Villa San Giovanni, crocevia strategico, merita ascolto e attenzione, non solo come sede di un’opera imponente, ma come comunità da tutelare. Da qui il messaggio forte e chiaro: prima delle ruspe, servono verità. E il dovere di informare.
L’associazione Città in movimento ha voluto questo confronto perché «La lacunosità di un progetto per il quale non è stato evidentemente possibile, sinora, produrre un avanzamento allo stadio esecutivo, è evidenziato del resto negli stessi pronunciamenti emessi dagli organismi istituzionali – non certo ostili pregiudizialmente al Ponte e alla parte politica che lo sostiene – quando ne hanno dovuto sottoscrivere la valutazione d’impatto ambientale, solo parziale e corredata da decine di osservazioni e prescrizioni».
Il Sindaco di Villa San Giovanni Giusy Caminiti ha evidenziato come «una comunità, se non sa, non può discernere. E allora, se il rischio vero – come sempre continuiamo a dire – è quello di un cantiere infinito, la comunità deve sapere cosa questo comporterà».
Paolo Nuvoloni ha voluto porre al centro dell’attenzione il discorso relativo a quelli che «sono gli impatti su questa comunità, su questo territorio estremamente fragile: non solo da un punto di vista fisico, geotecnico, sismico, ambientale, ma anche da un punto di vista strutturale, da un punto di vista di quelli che saranno gli impatti aggiunti dalla cantieristica del ponte sul territorio. E parliamo di viabilità, punto essenziale, assolutamente essenziale. Viabilità di una città che è già oggi al collasso, che possiede due strade principali di viabilità: la via Nazionale, al collasso per il traffico quotidiano – quindi non per un traffico particolarmente straordinario – e l’altra viabilità è quella lungo il lungomare, al collasso per il traffico indotto, almeno per il primo tratto, dal traffico relativo ai traghetti.

__MATERIALE FORNITO__.
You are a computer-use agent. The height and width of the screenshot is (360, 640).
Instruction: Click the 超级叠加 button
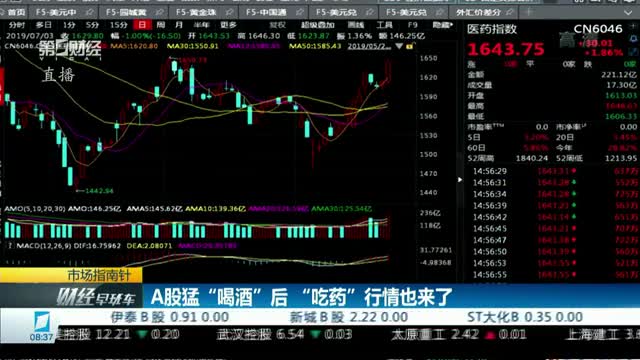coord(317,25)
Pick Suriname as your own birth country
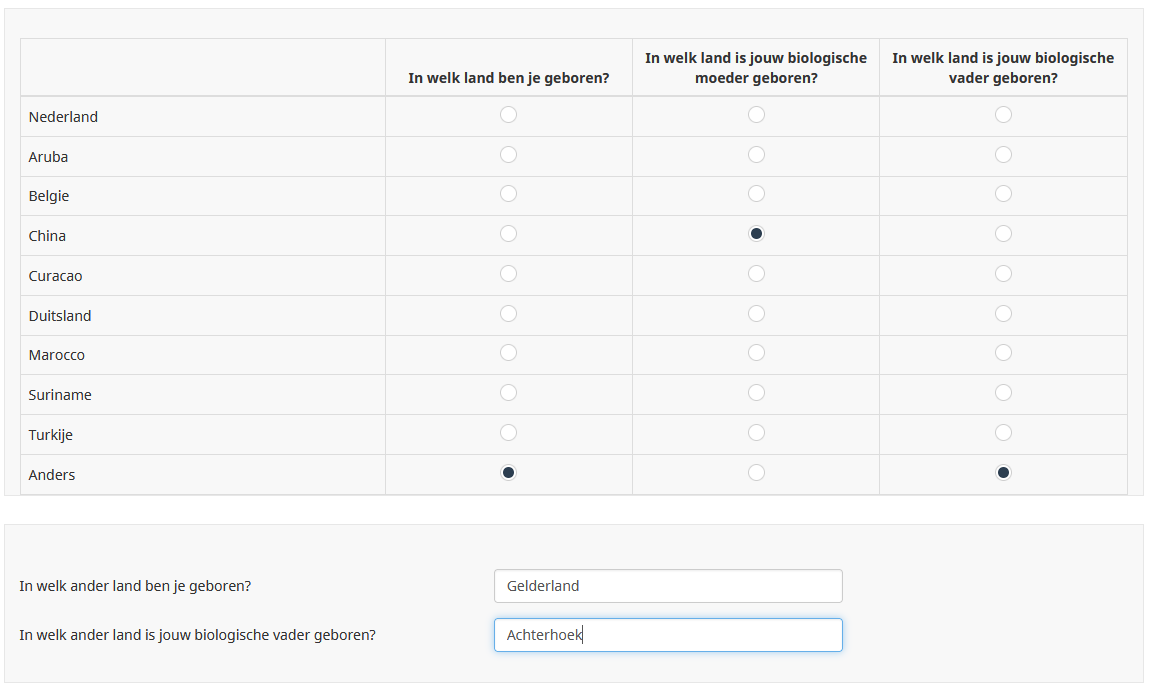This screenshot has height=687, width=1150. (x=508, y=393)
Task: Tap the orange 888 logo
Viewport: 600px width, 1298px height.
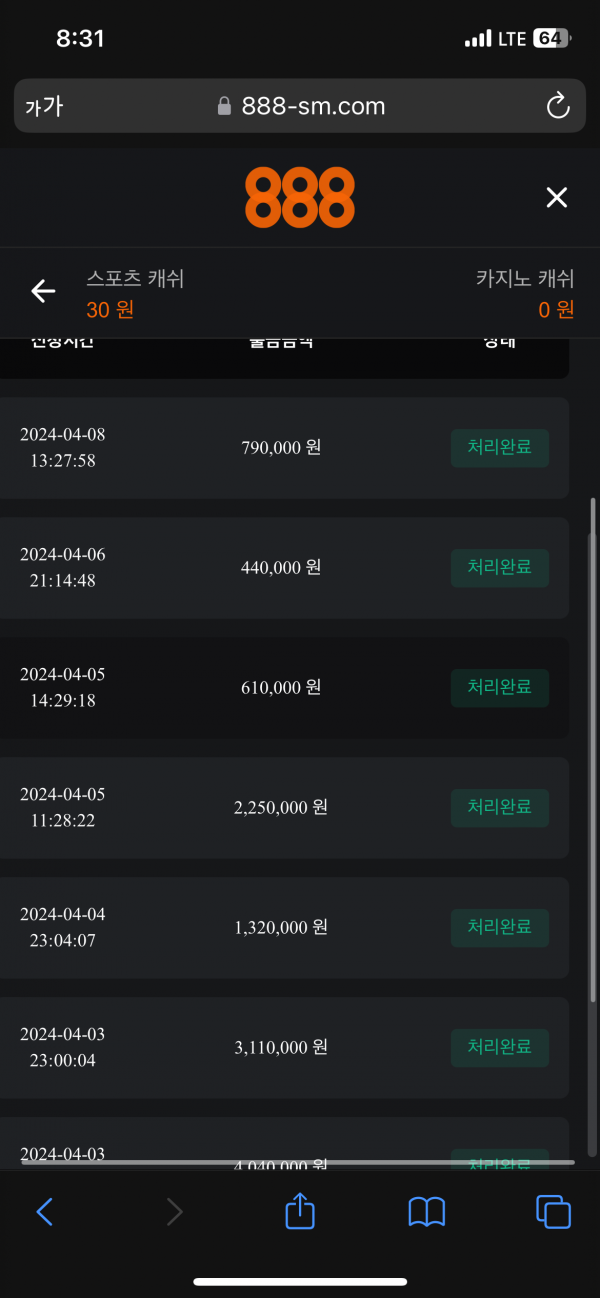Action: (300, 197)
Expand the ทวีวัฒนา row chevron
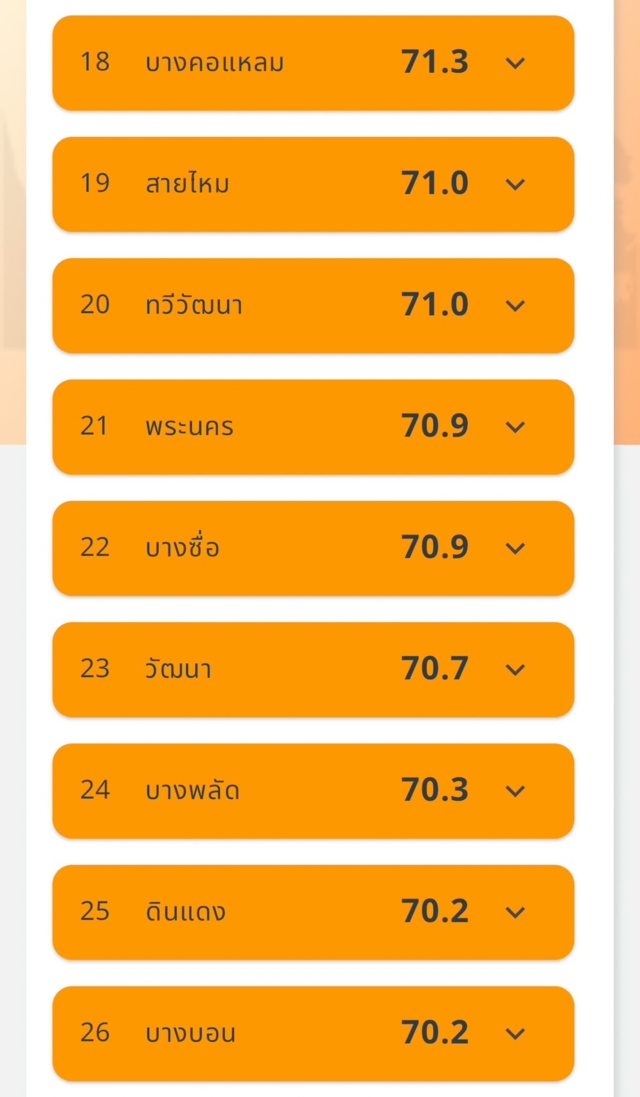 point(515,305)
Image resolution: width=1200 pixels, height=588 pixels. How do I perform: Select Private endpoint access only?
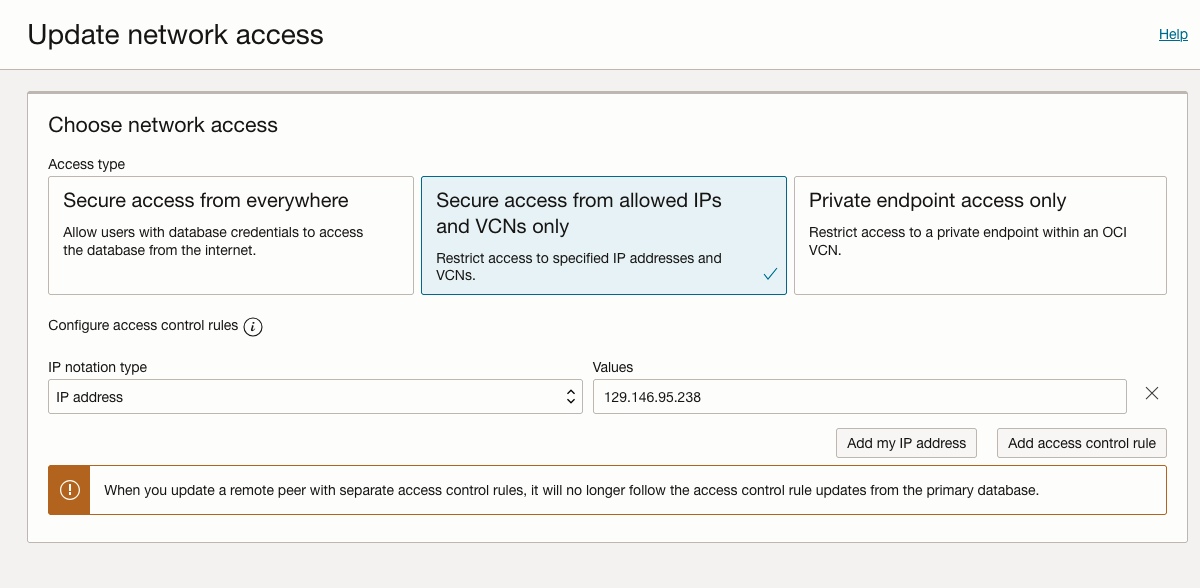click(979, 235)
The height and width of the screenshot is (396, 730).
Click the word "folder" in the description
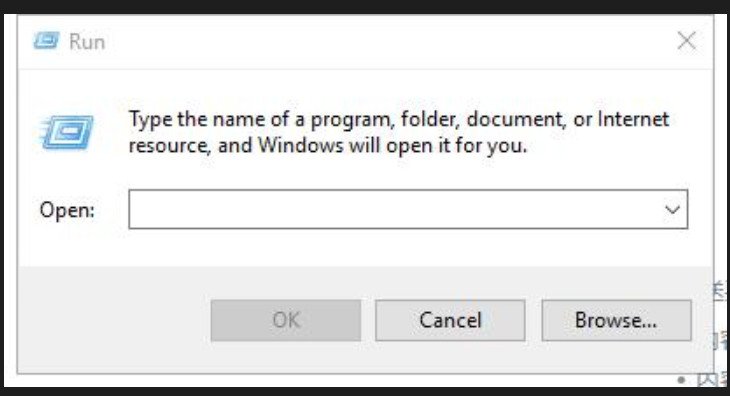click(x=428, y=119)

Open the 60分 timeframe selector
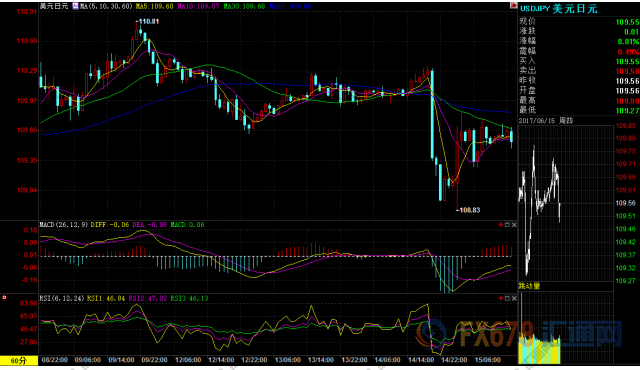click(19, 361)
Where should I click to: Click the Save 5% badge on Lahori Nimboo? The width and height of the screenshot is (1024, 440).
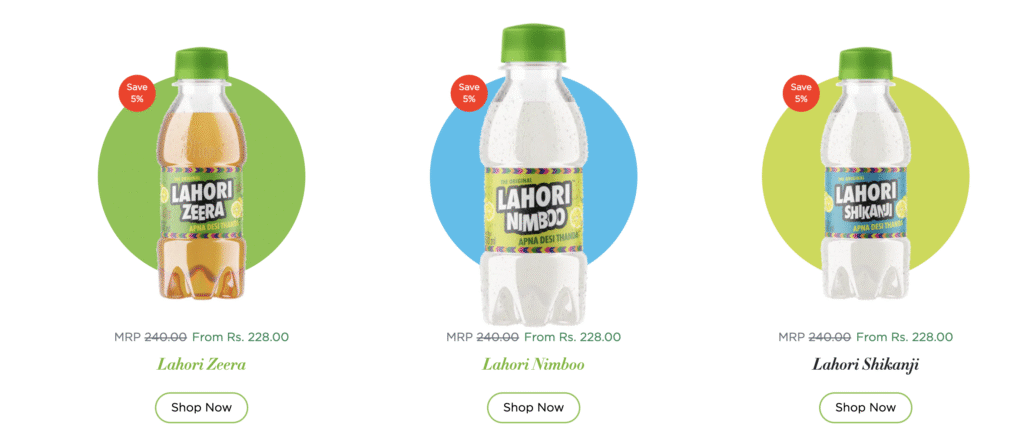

__CONSEGNA__. Aggiorna il brano su Villa San Giovanni: riscrivi la parte che comincia da "Paolo Nuvoloni ha" e termina con "relativo ai traghetti.", mettendo "transito" al posto di "traffico".

__COMPITO SVOLTO__.
Paolo Nuvoloni ha voluto porre al centro dell’attenzione il discorso relativo a quelli che «sono gli impatti su questa comunità, su questo territorio estremamente fragile: non solo da un punto di vista fisico, geotecnico, sismico, ambientale, ma anche da un punto di vista strutturale, da un punto di vista di quelli che saranno gli impatti aggiunti dalla cantieristica del ponte sul territorio. E parliamo di viabilità, punto essenziale, assolutamente essenziale. Viabilità di una città che è già oggi al collasso, che possiede due strade principali di viabilità: la via Nazionale, al collasso per il transito quotidiano – quindi non per un transito particolarmente straordinario – e l’altra viabilità è quella lungo il lungomare, al collasso per il transito indotto, almeno per il primo tratto, dal transito relativo ai traghetti.